The controller 84 operating in the automatic aiming mode 218 may determine the alignment of the firearm 12 is within a tolerance of the moving target 132 and light a fire indicator 138 (e.g., as depicted in the upper left of the display 126). The user may then pull the trigger 30 if so desired to fire the firearm 12 and hit the target 132. The fire indicator 138 may be on the display 126, as depicted in FIG. 14, and/or may be provided as a visual, audible, or tactile indicator separate from the display 126.

FIG. 15 schematically depicts a diagram of an illustrative configuration of the automatic aiming loop 400 (e.g., control loop or operations) when the stabilization system 14 has been set by a user to the automatic aiming mode 218. As depicted in FIG. 15, a tracker and ballistic computer or component 140 of the controller 84 may be configured to accept one or more inputs. Example suitable inputs accepted by the tracker and ballistic component 140 of the controller 84 may include, but are not limited to, the angle 212 of the rifle in space, an angle 404 of the target 132 in space, a distance to the target 132 from a distancing component 406 (e.g., a laser range finder and/or other suitable distance calculating component) that may or may not be part of the sighting system 21, angular rates 408 of the firearm 12 as measured by the gyroscope package 82, video inputs 410 from a camera and/or lens component 142 of the sighting system 21 for analyzing and/or displaying on the display 126, and/or other suitable data inputs suitable for facilitating aiming of the firearm 12 at the target 132. In some examples, the video may be processed by a variety of target trackers and generate appropriate tracking rate commands to facilitate aiming the firearm 12 and/or tracking the target 132 with the firearm 12.

The tracker and ballistic component 140 of the controller 84 may process the inputs received into the necessary elevation and lead angles for determining a desired trajectory of a projectile (e.g., a bullet, etc.) from the firearm 12 such that the bullet intersects a trajectory of the target 132. The outputs of the tracker and ballistic component 140 of the controller 84, the elevation angles determined, and the lead angles determined may be processed by the controller 84 into a composite output 402 of the automatic aiming mode 218 for introduction into the mode switch 202 (see FIG. 12) and for use in the loop 200 to set the angle 212 of the firearm 12 in space.

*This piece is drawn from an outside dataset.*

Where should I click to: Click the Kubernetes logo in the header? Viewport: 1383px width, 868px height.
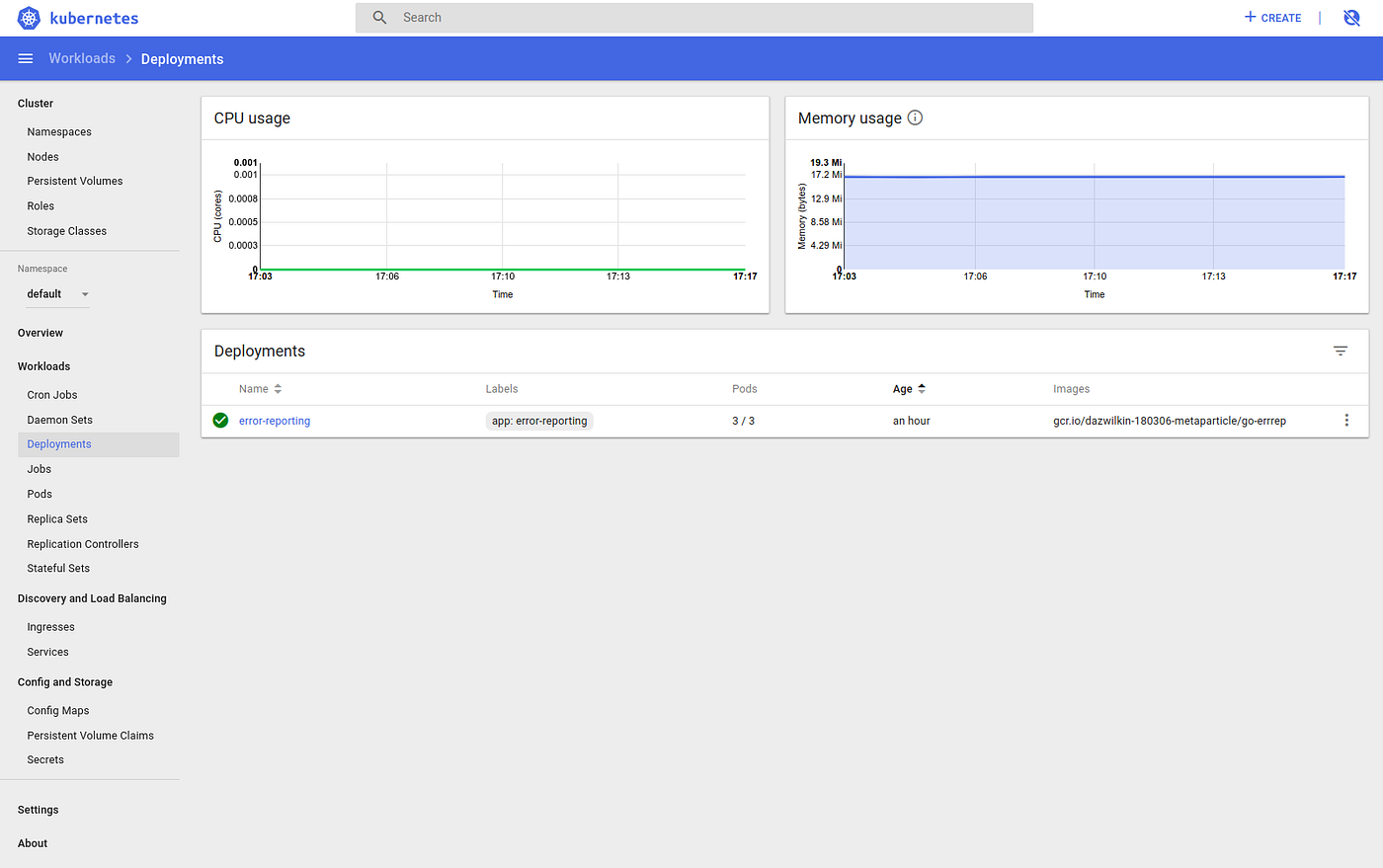pos(28,17)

As discussed with respect to FIG. 14, the automatic aiming mode 218 of the stabilization system or component 14 may include displaying data on the display 126. In some examples, when the automatic aiming mode 218 is selected, light from the target 132 may enter the camera and lens 142 and a video signal may be created that includes the target 132. The video signal that is created may be fed into the display 126 for viewing by the user 412. An annotation system 144 of the controller 84 may provide the fire indicator 138 and the directional indicator 136 to the image output by the display 126. The user 412 may observes the display 126, make a firing decision, and adjusts the angle 306 of the housing 22 in space to keep the directional indicator 136 centered or approximately centered on the cross hairs. The user 412 may then fire when desired.

Unless otherwise expressly stated, it is in no way intended that any method or technique set forth herein is to be construed as requiring that its steps be performed in a specific order. This holds for any possible non-express basis for interpretation, including matters of logic with respect to arrangement of steps or operational flow, plain meaning derived from grammatical organization or punctuation, and the number or type of embodiments described in the specification.